[As suas instruções]: Reescreva de forma mais breve o parágrafo do excerto sobre o Ser Humano Novo que começa por "Não tem direitos nem deveres", conservando os factos principais.

[Excerto do texto]:
------------------------------------------------------------------------

A sua política é o gesto amigável sem hipocrisia, a sua atitude de respeito e o
olhar profundo, cada palavra, cada acção, em cada instante, em qualquer lugar. Não
partilha nenhum tipo de discriminação entre os humanos. Não procura segurança,
porque sem querê-lo, já a possui neste momento e, procurando-a, não a
encontrará. Afasta-se do ruído. Sabe que o destrói, “materialmente” ou
organicamente inclusive. Conhece o seu ritmo psicobiológico. Respeita-o, impede
com tranquilidade que se altere. Sabe que o alteram facilmente as conversas
agitadas ou insípidas, a televisão massificada, a rádio comercial-publicitária,
a competitividade, o consumismo, a análise, a acumulação, a opinião, a
interpretação e a condenação. Aceita-se tal qual é. Não deseja mudar porque
sabe que estando vivo e desperto, será diferente a cada instante.
Não
adquire nem consome continuamente porque conhece as suas necessidades físicas.
É-lhe suficiente satisfazê-las natural, tranquila e prazenteiramente. Simplesmente
protege a sua vida. Incondicionalmente protege a vida. Pode ter esposo ou
esposa. Pode não ter. Em todos os casos, é livre. E aceita a liberdade do
outro.
Não
tem direitos nem deveres. Toda a sua acção surge espontaneamente da total
aceitação da vida, isto é, do amor. As suas relações são estáveis porque são
sãs e as suas relações no amor surgem da total aceitação não deliberada. Não
pode conceber que as relações de amor tenham um fim porque conhece o amor, e
não pode conceber que existam relações que persistam somente por dever e por
direito, por culpa ou por responsabilidade.
Jamais
espera que seja outro quem salte antes. Salta ele sem desejar ser o primeiro a
fazê-lo. Não interrompe o seu despertar nem sequer quando dorme. O Ser Humano Novo está só e sabe-o. Só
ainda que no meio da multidão. Só na vida e na morte, e sabe também que o seu
destino é o destino de todos. Por isso compreende que com a sua própria
liberdade real e com a sua própria regeneração, acabou de começar a
regenerar-se e a libertar-se a humanidade inteira.
Quem tenha olhos para ver, que veja.
Quem tenha ouvidos para ouvir, que ouça.

------------------------------------------------------------------------

[Informação fornecida]:

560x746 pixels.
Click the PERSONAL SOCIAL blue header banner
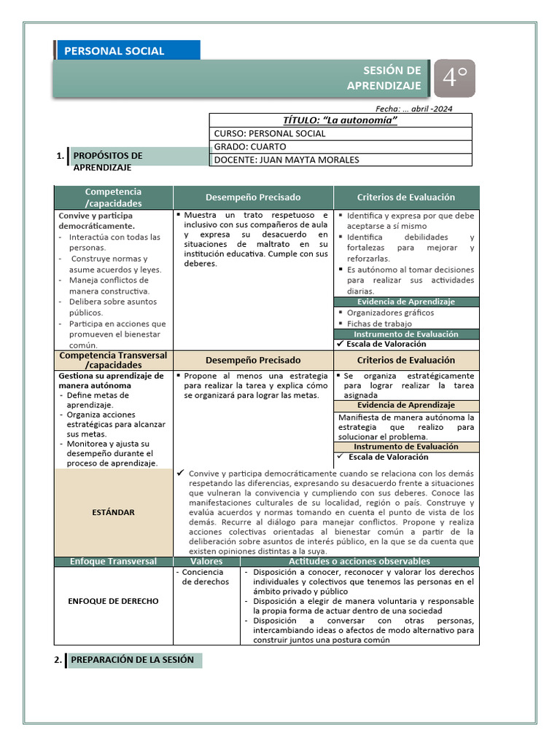pyautogui.click(x=128, y=51)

------------------------------------------------------------------------

[Resposta]: Não tem direitos nem deveres e age espontaneamente a partir da total aceitação da vida, ou seja, do amor. As suas relações são estáveis por serem sãs, e as relações amorosas nascem de uma aceitação total não deliberada. Porque conhece o amor, não concebe que as relações de amor acabem nem que existam relações mantidas apenas por dever, direito, culpa ou responsabilidade.